* _What the exercise asks_:
Report each line of the entries below that has the word "Given" in it.

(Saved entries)
□ □ □

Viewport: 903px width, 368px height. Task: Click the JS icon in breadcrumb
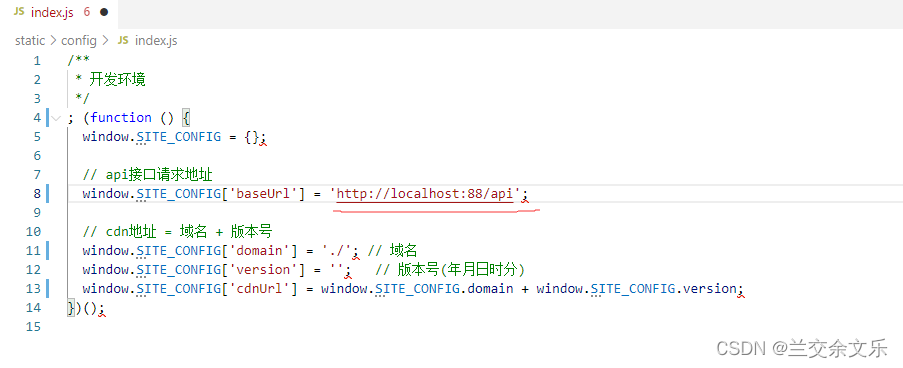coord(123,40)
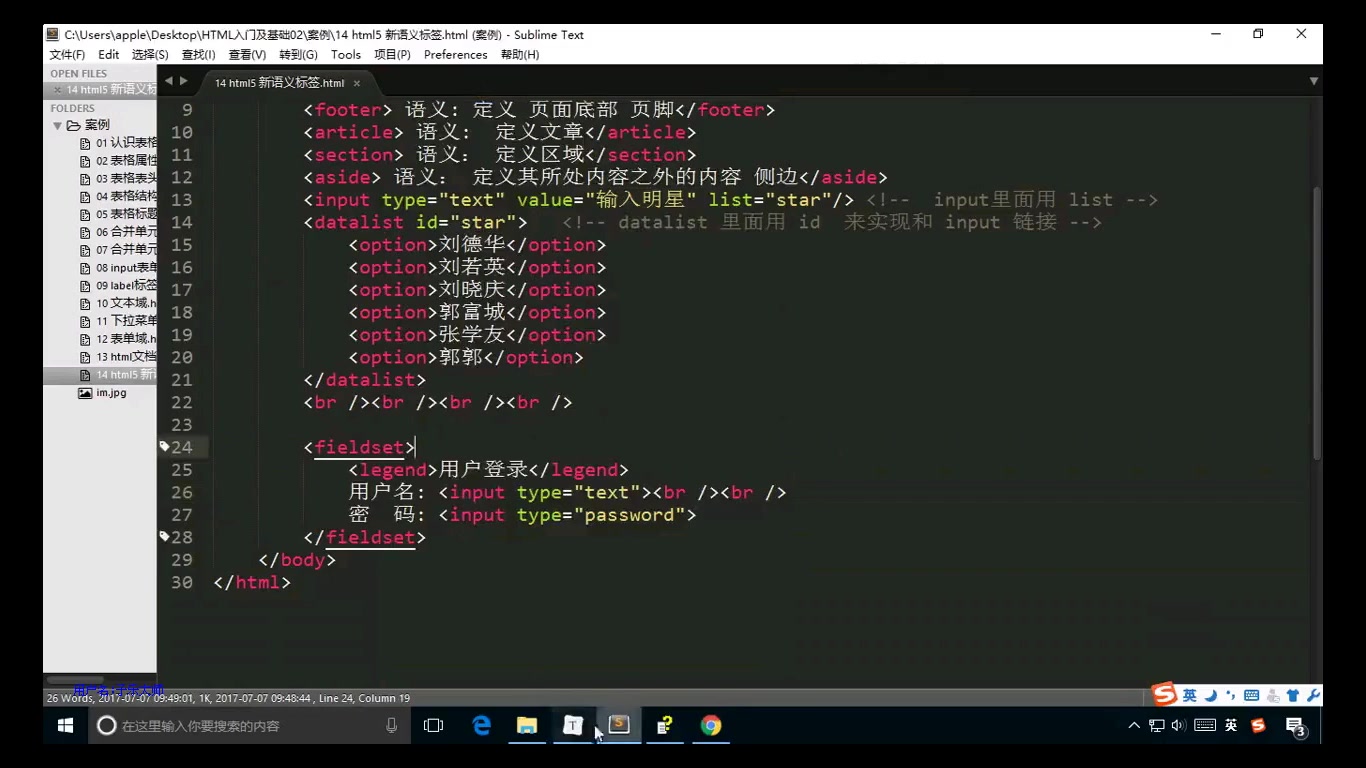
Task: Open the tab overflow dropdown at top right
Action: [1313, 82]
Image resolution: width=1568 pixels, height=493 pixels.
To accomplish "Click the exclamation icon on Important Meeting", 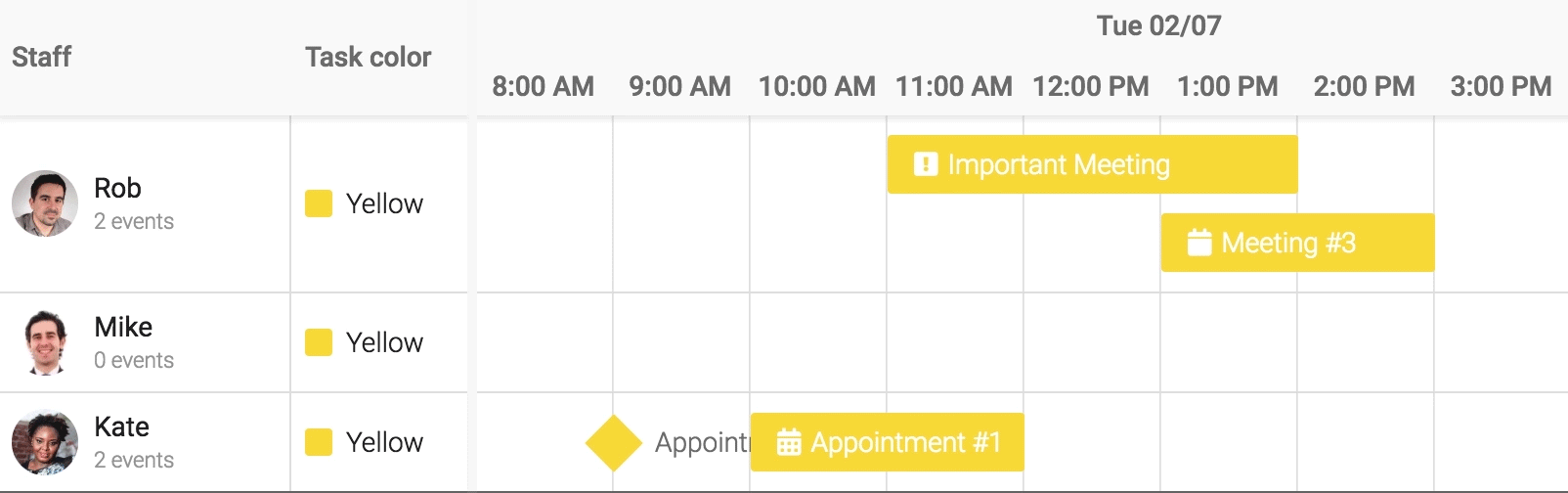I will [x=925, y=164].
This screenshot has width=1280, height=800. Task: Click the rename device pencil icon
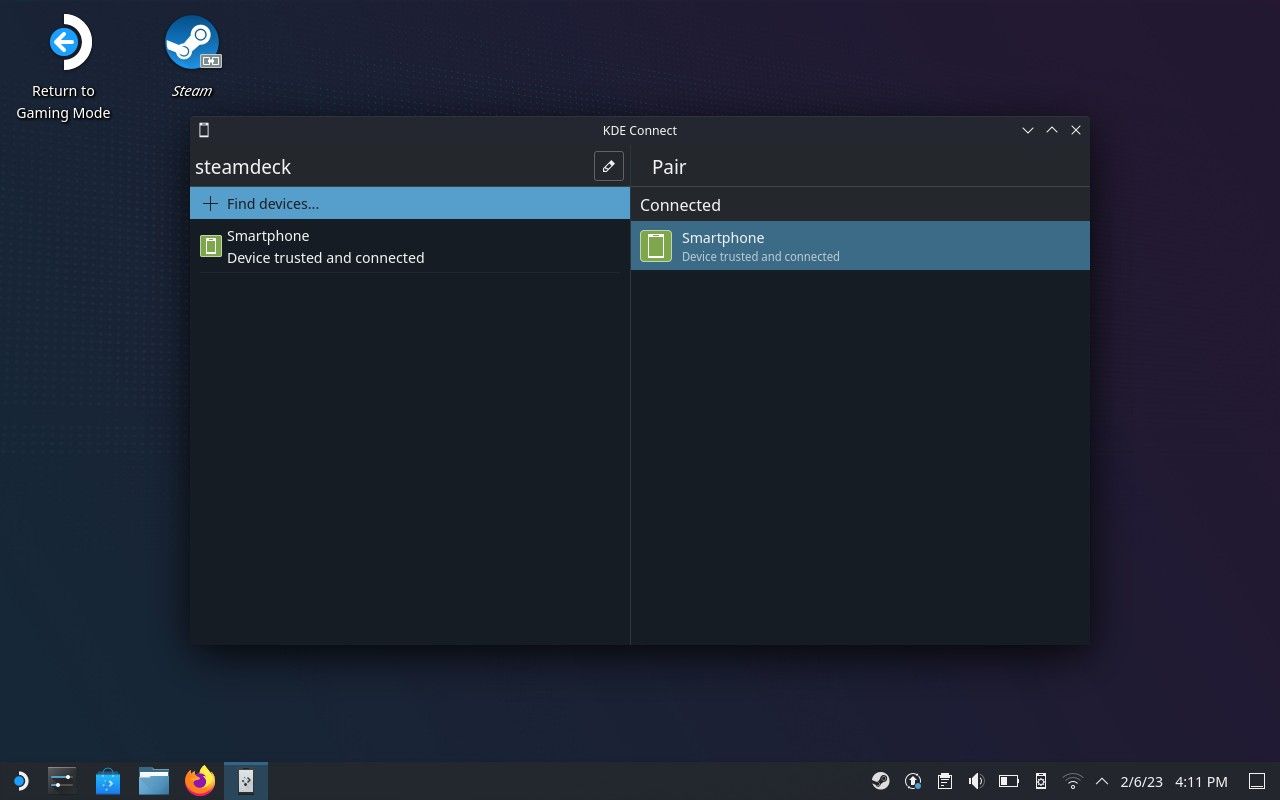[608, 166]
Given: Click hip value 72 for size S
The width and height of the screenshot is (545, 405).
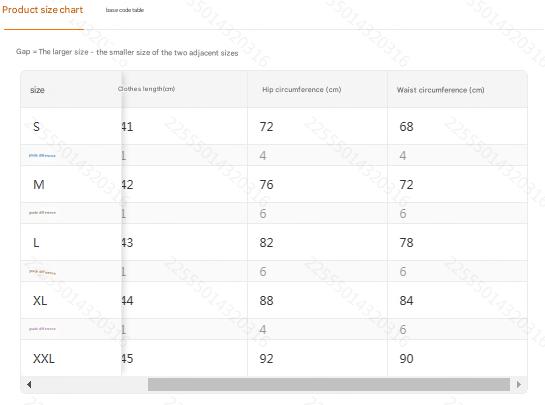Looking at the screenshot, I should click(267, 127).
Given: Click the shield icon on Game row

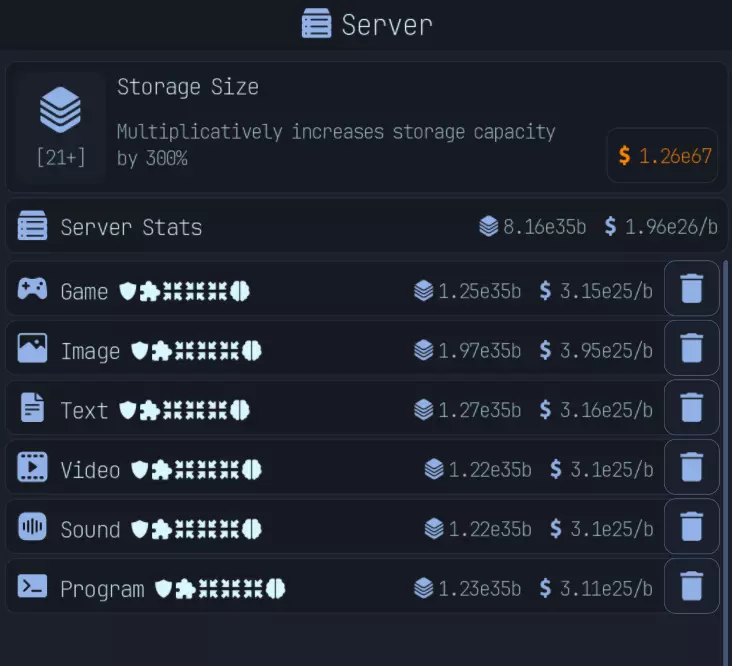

□ □ □

* _Task output_:
Given: Click hip value 72 for size S
Given: Click the shield icon on Game row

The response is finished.